Only a few cases of angiosarcoma with the onset of pleural effusion have previously been reported (12-14); however, the angiosarcoma cells, primarily arose in pleura or hematogenously metastasized to the lung and thereafter produced the pleural effusion observed in these patients. To our knowledge, this is the first reported case of radiation-associated angiosarcoma in the neck field showing massive pleural effusion due to direct invasion to the thoracic cavity.

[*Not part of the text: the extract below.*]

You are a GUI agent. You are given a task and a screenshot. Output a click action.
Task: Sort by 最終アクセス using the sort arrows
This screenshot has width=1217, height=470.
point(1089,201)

In addition to this case, the utility of a thoracoscopic pleural biopsy has been reported for the diagnosis of carcinomatous pleurisy induced by angiosarcoma (13-15). Along with thoracoscopy, an alternative diagnostic approach needs to be established for patients who are unable to undergo surgery, such as elderly patients. Cell-block ICC is considered useful for diagnosing malignant pleural effusion, especially for patients in whom a conventional cytology examination does not result in a definitive diagnosis (15), and is widely used in clinics for patients suspected of having mesothelioma or lung cancer. One report previously showed the utility of cell-block ICC to diagnose the malignant pleural effusion caused by angiosarcoma (16), and other reports showed that ICC with fine-needle aspiration specimens resulted in a definitive diagnosis of angiosarcoma (17-19). In the present case, we retrospectively performed cell-block ICC and obtained consistent results (Fig. 5E), indicating that cell-block ICC has potential utility for diagnosing angiosarcoma and should be performed proactively.

Recently, anti-angiogenic regents, such as pazopanib, a small-molecule compound that inhibits multiple tyrosine kinases, including vascular endothelial growth factor receptor 2 (VEGFR-2), and bevacizumab, a monoclonal antibody for VEGF, showed partial clinical benefit for angiosarcoma (20-22). Although we were unable to treat this patient with pazopanib because of the bleeding tendency, these agents are expected to improve the prognosis of angiosarcoma, especially for patients with pleural effusion.

Conclusion

In summary, we experienced a rare case of radiation-associated angiosarcoma that developed with massive pleural effusion. It arose in his neck field after multimodality therapies against mandibular gingival carcinoma and directly invaded the thoracic cavity. Cell block ICC as well as a thoracoscopic pleural biopsy are considered useful for making such a diagnosis. This case highlights the importance of considering the possibility of radiation-associated secondary cancer in cases with a history of RT.

The authors state that they have no Conflict of Interest (COI).